So do these artsy, community-driven, low-budget, no-commerce festivals like the still-thriving Cucalorus, Nevada City, or even Slamdance still have value? My conclusion would be that yes, they do. These festivals’ value (and purpose) lies in providing an imprimatur – an edge – for its filmmakers, and a strong platform for community-empowerment. This value, for a filmmaker, supercedes the worth of some horrid exploitative distribution deal, and lasts longer. At the end of the day, sometimes being part of something amazing and cultural is worth more than being paid a grand to have your documentary air once or twice on TV.
April 11 2010
Slaves of Industry
I don’t want to sell my work to corporations. I want to sell my work to, and share it with, people.
I don’t know why it has taken me this long to land upon this thought, but it hit me like a ton of bricks today. For some time now folks in the ‘industry’ have been crying, rather loudly, about how the system of independent film distribution is broken. I usually took that to mean that they (the individuals telling me how broken things were) simply felt overlooked by a cruel system, which in many cases they perhaps didn’t fully understand, I know I don’t, but now I realize, the shit IS broken. But, it’s not film distribution, it’s much deeper than that, it’s the entire system of American entrepreneurship we so pride ourselves on. For all our ‘rugged individualism’ we sure seem to prefer the role of sheep, even in our art.

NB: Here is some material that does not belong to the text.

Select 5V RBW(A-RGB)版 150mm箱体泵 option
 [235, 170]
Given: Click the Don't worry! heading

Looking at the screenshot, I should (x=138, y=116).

We have fundamentally shifted our value system. The rich history of American entrepreneurship, of innovation, of ‘going it our own way’, feels stunted by our inability as 21st century Americans to sustain any kind of long view. It seems that everything, including our art, has become disposable, not built to last. We no longer start new business (or make films, or make anything) in an effort to carve out and create new, and sustainable industry (or culture), we plan exit strategies. And, nearly 100% of the time, that exit strategy means selling out to a corporation, no matter what your business.
This is so very prevalent in the world of independent film. The whole business, if we can call it that, to date, has been built on exit strategy. Many filmmakers “just wanna make films”, and not be bothered with those troublesome technicalities of how their genius makes it onto screens, just as long as their genius is recognized. So, producers package this profundity in a manner pleasing to the tastes of corporations, and simply role the dice, as the independent film industry has no actual sound business model for bringing a product (film) to market. And, since the strategy for the producer is based on the exit, throughout the entire process of production the actual end user, who in most cases will not be the corporation, but rather everyday people, have never been considered, brought in to the process, or otherwise engaged. Because it would of course diminish the art, and mystery of our cinema.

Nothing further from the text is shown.